The Bark Biters: What Affects Leaf Fall

This topic submitted by Angela L., John P., Heather A., Kelly F., Terry M. ( levinsam@miamioh.edu ) on 12/12/98 .

The Bark Biters
Angela Levinsky,
Terry McCormick,
Jon Peake,
Kelly Frendt,
Heather Ashdown
Natural Systems
Olivia Campbell
10-21-98

What Affects Leaf Fall

Introduction:

1. Question: "What are the environmental and/or non-environmental elements that affect the falling of deciduous leaves?" The reason that we chose to pursue this question is mainly because of the inherent environment that surrounds us. It is Autumn and the trees in Oxford are starting to go through many seasonal changes that can be observed both scientifically and visually. We feel that certain environmental issues such as weather and soil can be addressed.
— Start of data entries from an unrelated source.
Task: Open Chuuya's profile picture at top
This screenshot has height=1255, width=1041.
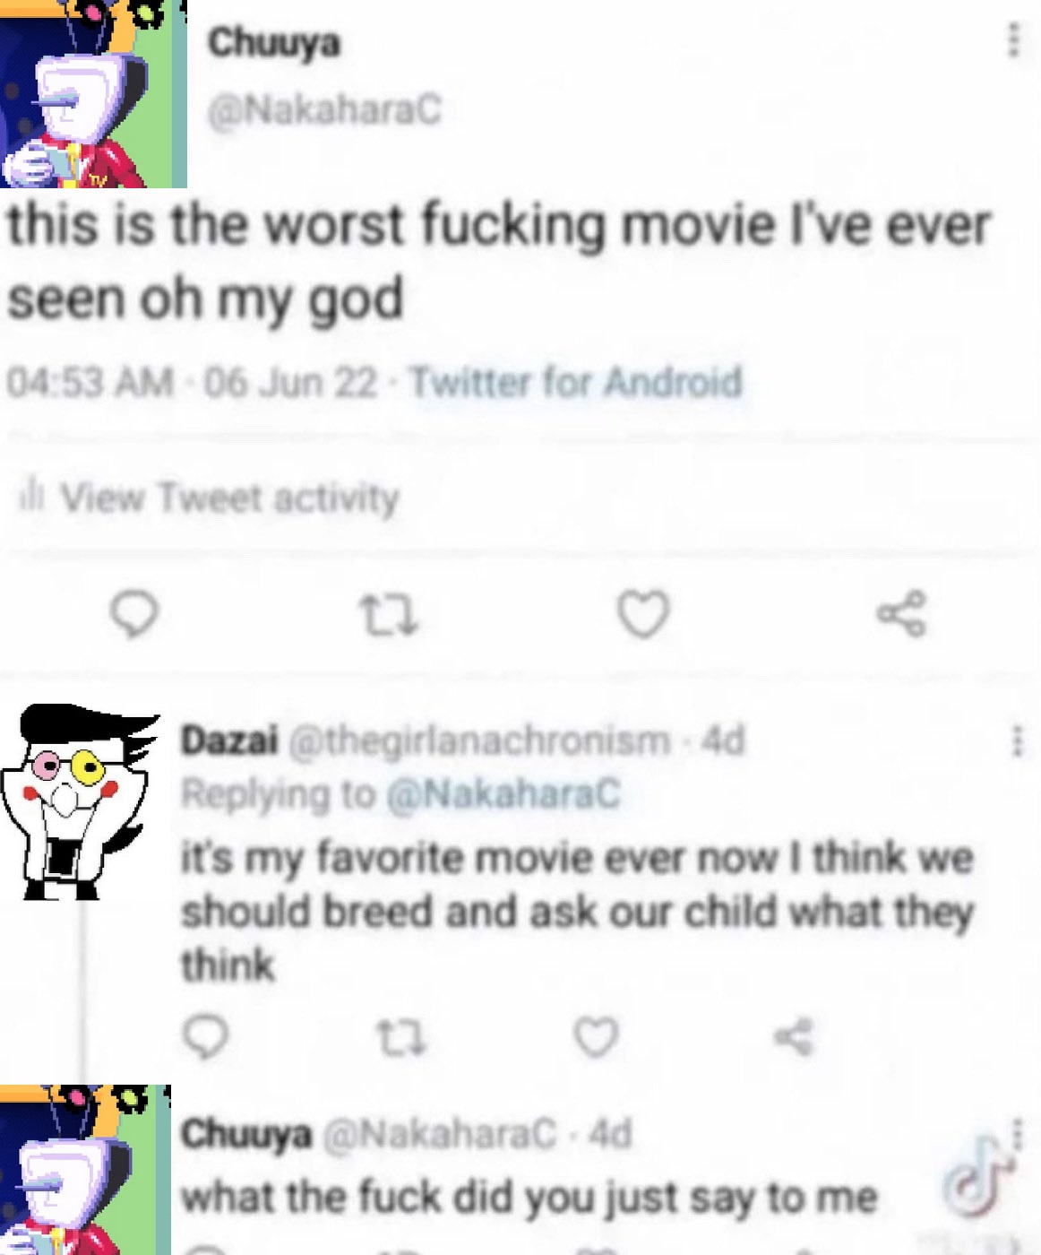Action: (93, 93)
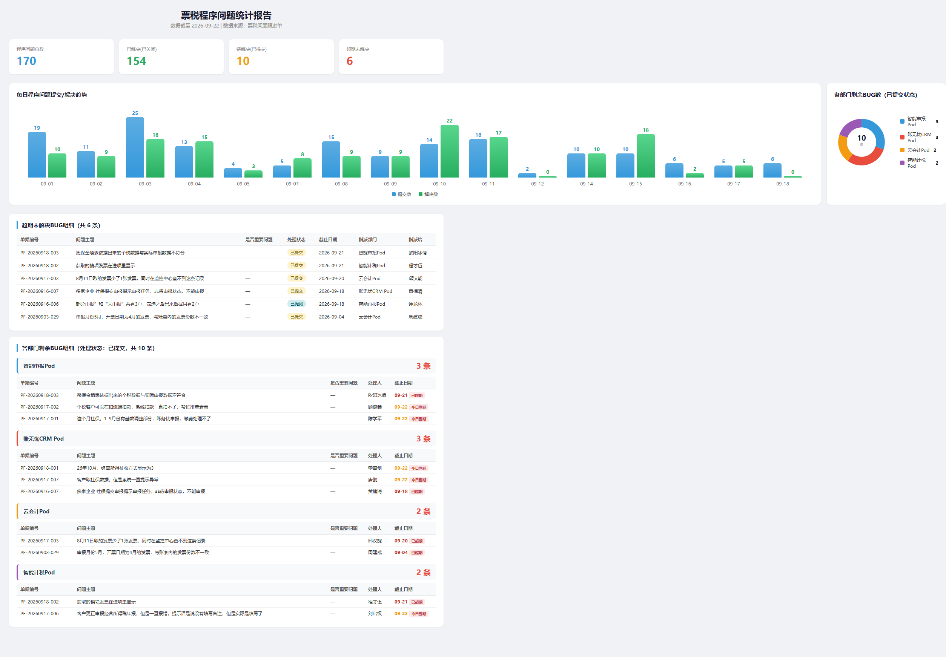Viewport: 946px width, 657px height.
Task: Click the 智能计税Pod purple legend swatch
Action: 902,163
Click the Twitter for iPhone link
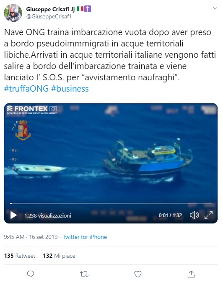This screenshot has width=223, height=282. click(85, 237)
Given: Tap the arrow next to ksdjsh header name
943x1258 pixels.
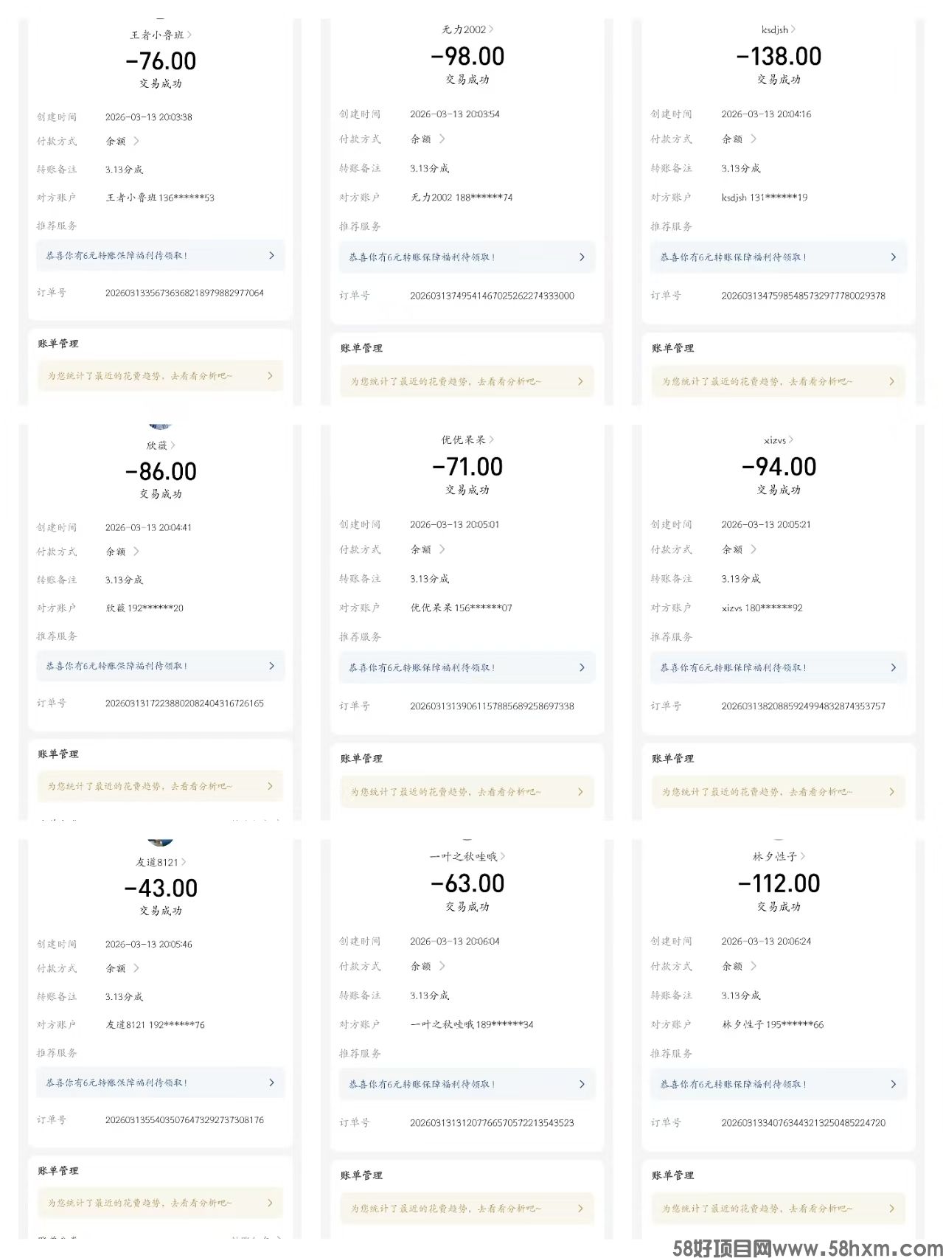Looking at the screenshot, I should tap(793, 29).
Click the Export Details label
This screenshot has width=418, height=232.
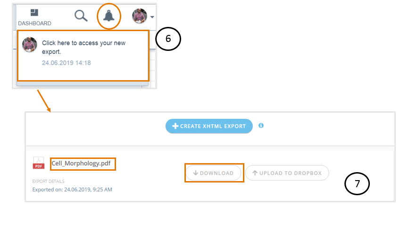pyautogui.click(x=48, y=182)
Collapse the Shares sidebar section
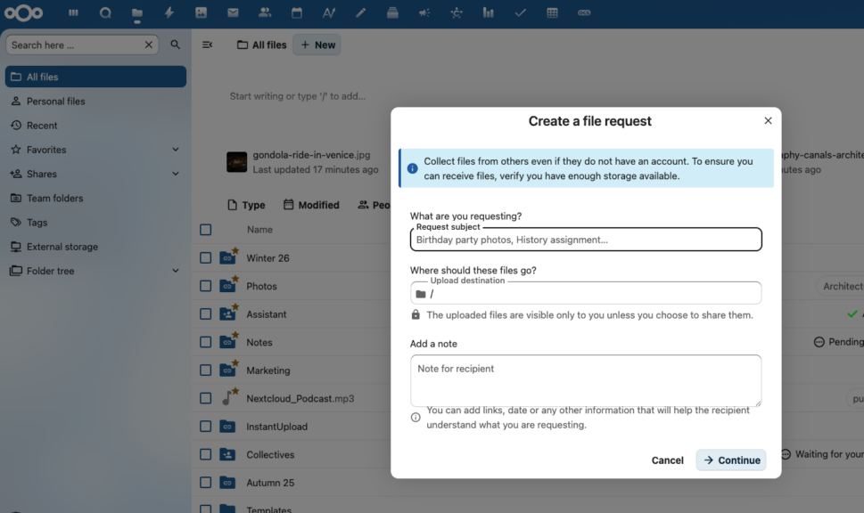 click(175, 173)
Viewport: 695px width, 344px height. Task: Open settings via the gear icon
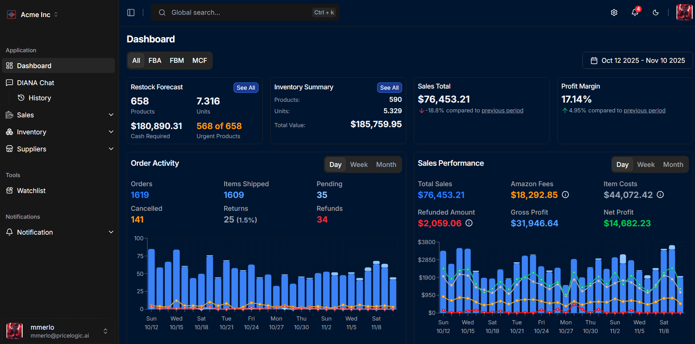614,12
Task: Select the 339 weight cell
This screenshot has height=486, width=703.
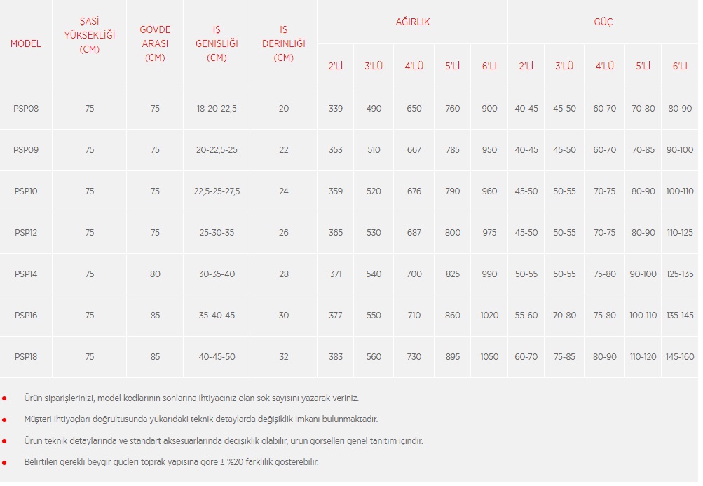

2. Purpose: To look more in depth into the falling leaves which most
people take for granted. We feel that there are many elements that affect leaf fall. Our hypothesis is as follows: Wind, rain, temperature,barometric pressure, and acidity In the soil all influence leaf fall.

3. Reasons behind project: We chose to do this lab experiment because it relates strongly to our current environment . Oxford offers an exemplary cross section of deciduous trees to which we can apply to our lab. Also, our time frame for observations matches perfectly with the fall season.

4. Accomplishments: To create sound explanations of how and why leaves fall in Autumn.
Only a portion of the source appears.